Excerpted text:
========================

From Blue Spinach to Cancer Treatments, Society Helped Shree Bose Get There
By Caitlin Jennings, Communications Coordinator, Society for Science & the Public
When Shree Bose was in third grade, she thought of a way to help her peers eat their veggies. For a science project, she injected blue food coloring into spinach plants. “Because, for some reason, I thought if children saw that vegetables weren’t green, they’d want to eat it,” she says. “Yep, that didn’t work, we killed the spinach plant, and I brought in a dead spinach plant to school.”
Despite this early setback, she continued with science fair projects through elementary school and, by middle school, had a really good idea. She mixed metal with plastic to try to get a substance with the same weight and density as lead, but that was more environmentally friendly. It worked; however, the substance she used, tungsten, was very expensive. So, the next year she combined plastic with granite powder to get a cost-effective, environmentally-friendly material that could be used for things such as railroad ties and outdoor furniture. That project won her awards and a spot at the Society Middle School Program in 2008.
“It was one of those programs that just really, it just changes your life,” Shree says. “When I went to the Society I saw all of these kids who were my age. They were 14, and they were working in college labs and they were working on these incredible projects that had such amazing implications.” She had already decided she wanted to be a medical researcher, because of how cancer had affected both of her grandfathers, but it was her experience with the Society that inspired her to start conducting medical research in high school. “You just make these amazing friends who are doing these amazing things, and it just inspires you to do even better than what you’re doing right now.”

========================

Supplied information:
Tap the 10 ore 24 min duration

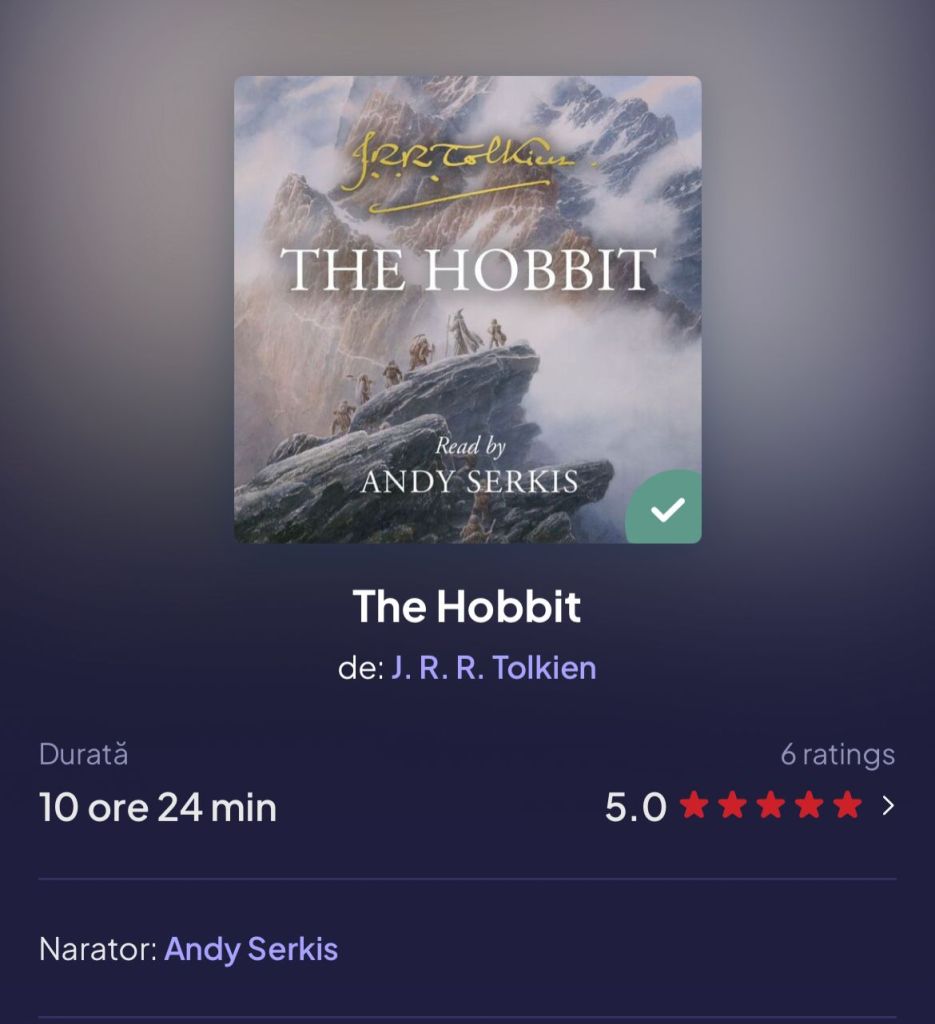coord(158,807)
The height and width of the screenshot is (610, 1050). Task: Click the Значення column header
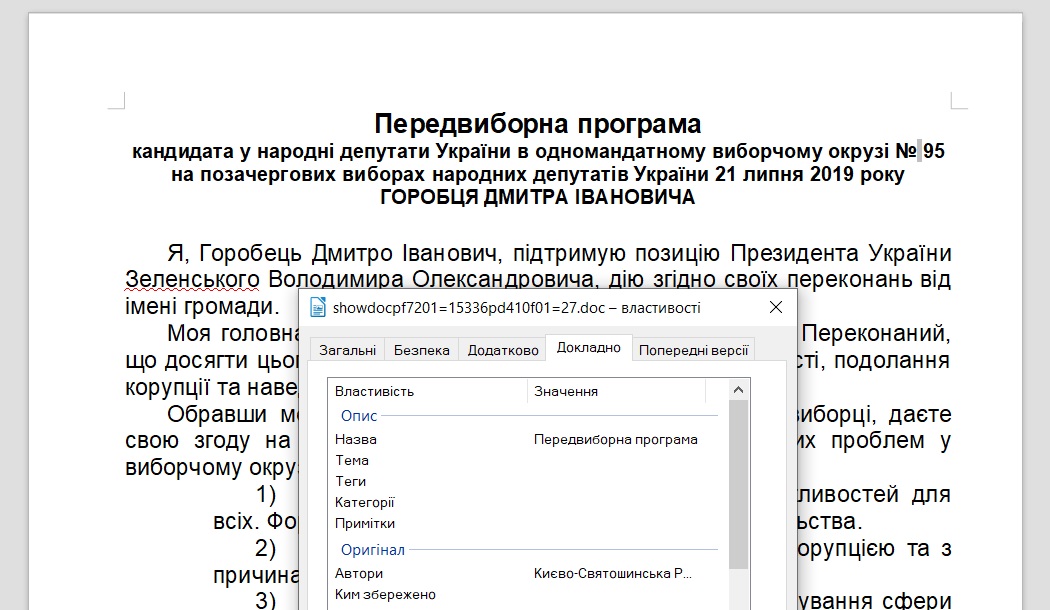pyautogui.click(x=566, y=391)
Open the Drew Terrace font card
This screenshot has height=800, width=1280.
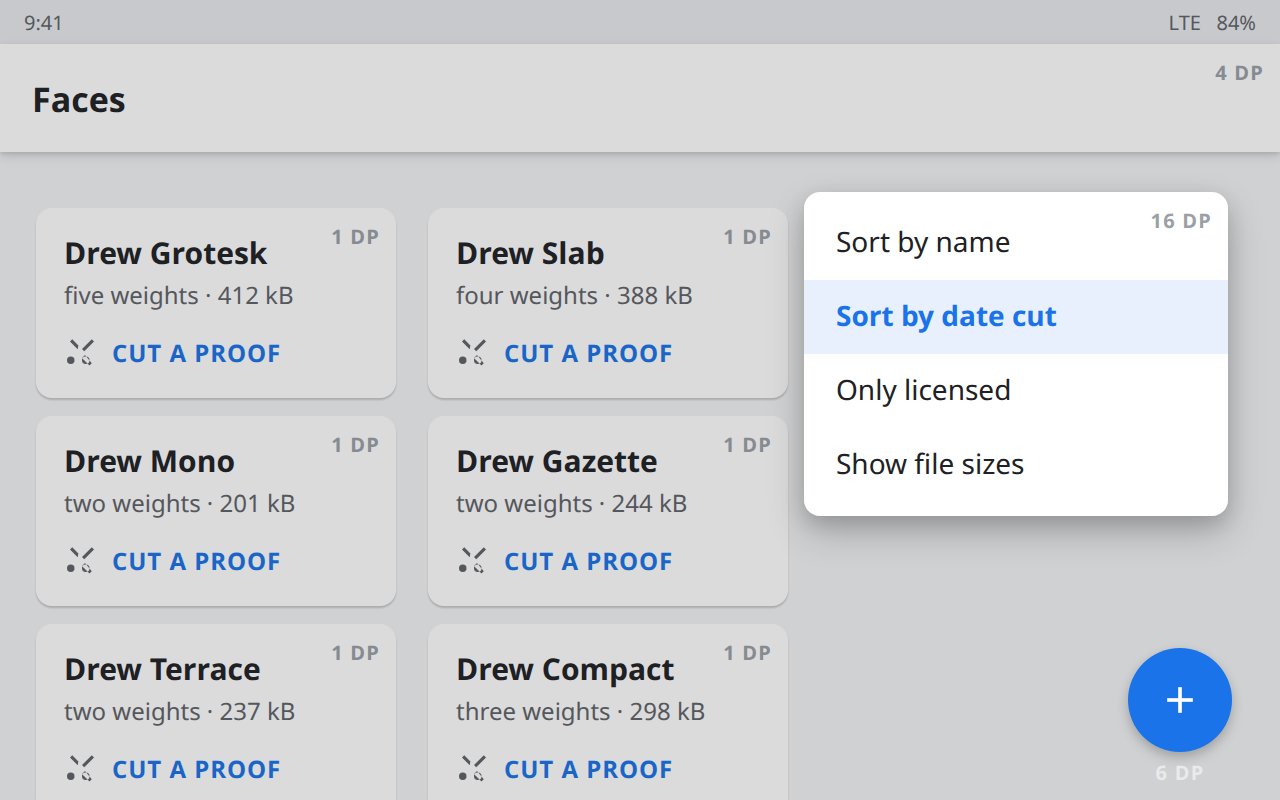[x=216, y=712]
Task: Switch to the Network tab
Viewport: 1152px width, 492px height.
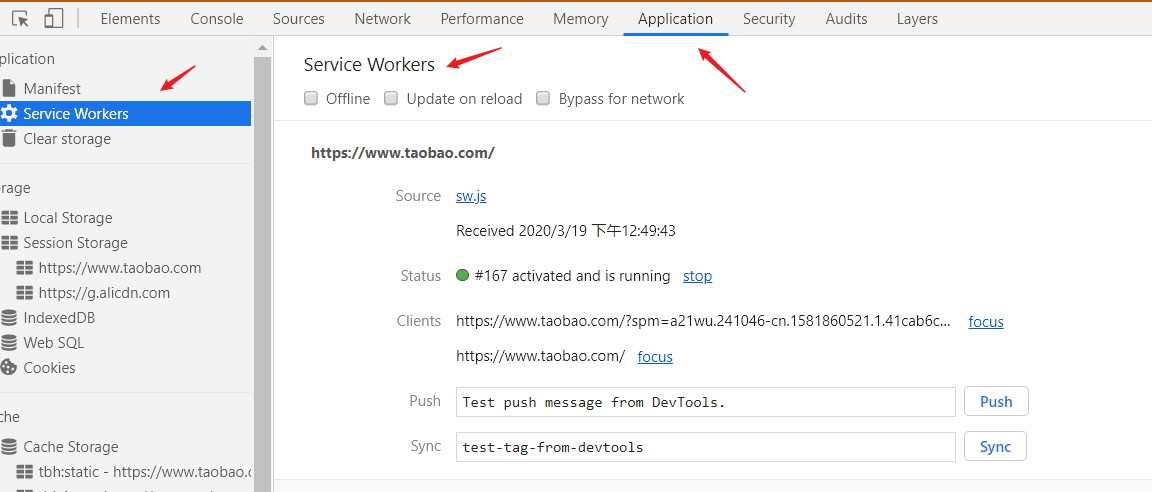Action: [383, 19]
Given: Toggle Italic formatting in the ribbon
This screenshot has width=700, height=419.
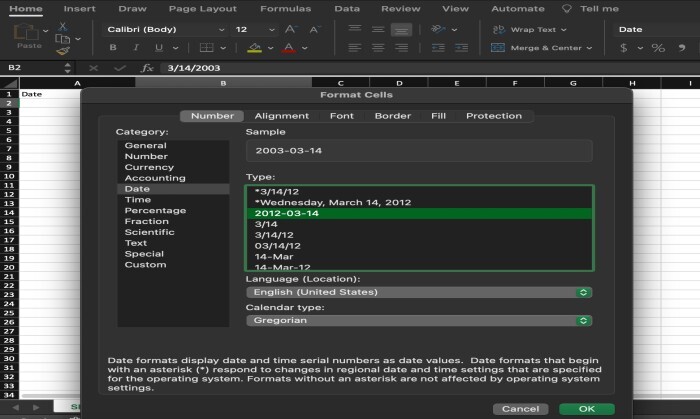Looking at the screenshot, I should click(135, 47).
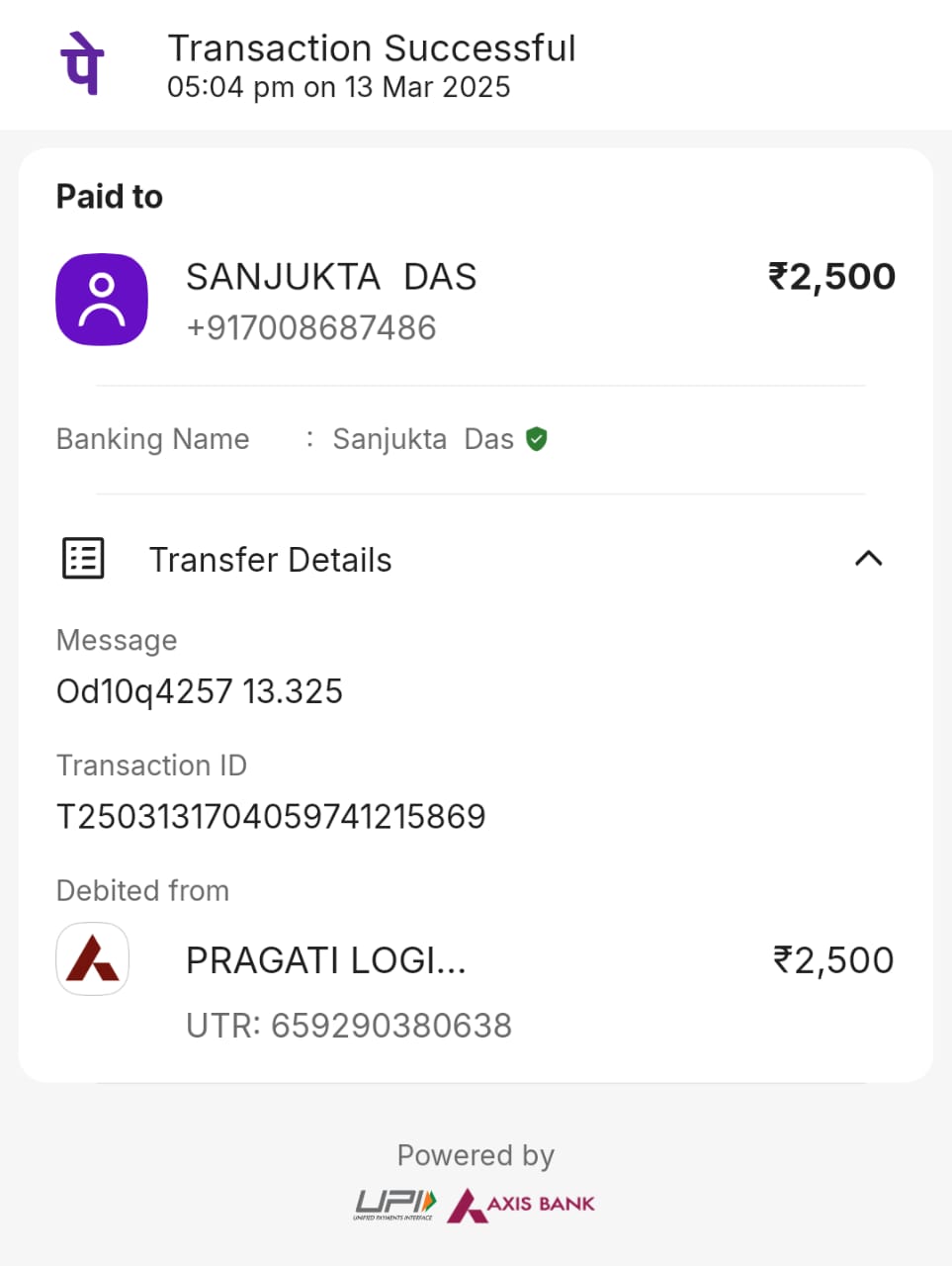Tap the phone number +917008687486
This screenshot has width=952, height=1266.
[x=311, y=327]
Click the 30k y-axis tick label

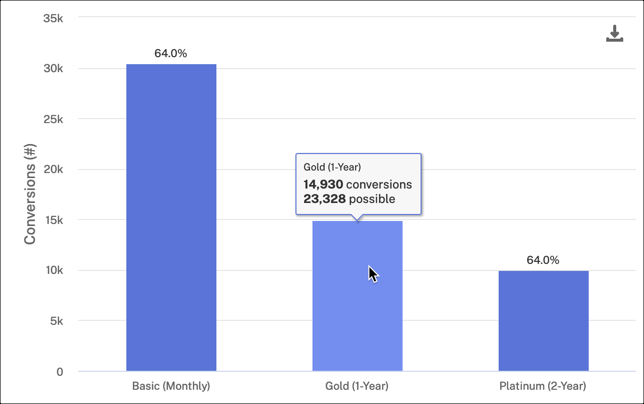[x=53, y=69]
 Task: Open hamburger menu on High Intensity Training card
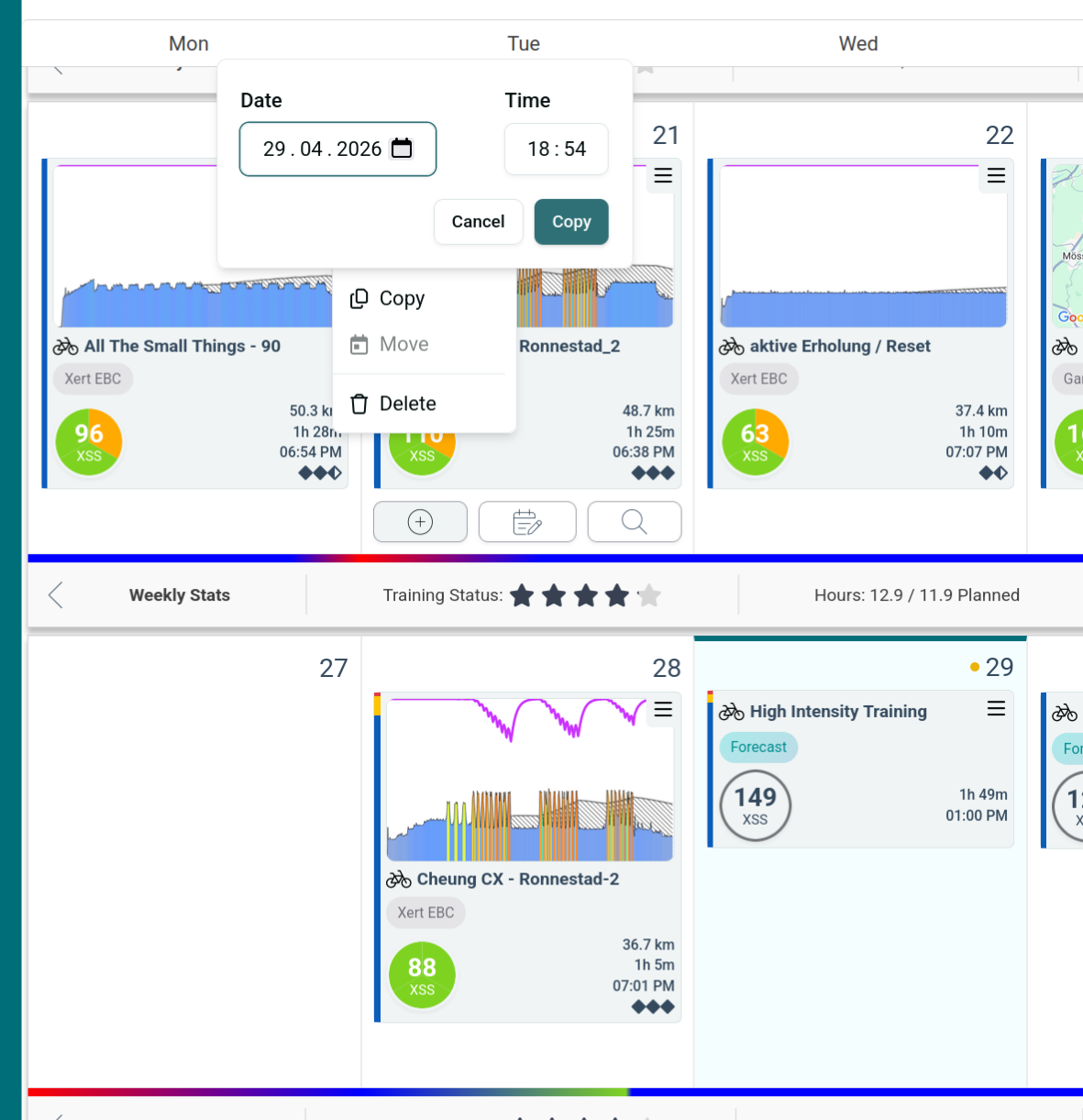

========================

Task directions: Continue the article above about Shree Bose, starting right after its last sentence.

Response for this exercise:
For the last two years, Shree has collaborated with a professor and Ph.D. students at the University of North Texas Health Science Center on possible cancer treatments. Specifically, she is working on inhibiting an energy protein, AMP kinase, in ovarian cancer cells to see if that improves the effects of a chemotherapy drug called cisplatin on deaths of sensitive cells versus resistant cells.
Last year, she researched a cancer drug called Taxol that works by stiffening microtubules and therefore preventing cancer cells from replicating. However, some cells are resistant to the drug and she found out they were using a process called autophagy (digesting its own organelles) to survive and, essentially, wait out the treatment. Once the treatment was over, the cells continued to replicate, causing a relapse in breast cancer patients. Her research suggested combining Taxol with an autophagic inhibitor would help improve the effectiveness of the treatment.
She advises students in elementary and middle school who are interested in science to persevere through setbacks. “It takes a lot of power to keep yourself going, and it’s one of the most important characteristics you can have as a scientist,” she says. “Even if you fail something 20 times in a row, you have to try it again, and maybe the 21st time you’ll get something interesting and it will be a breakthrough.”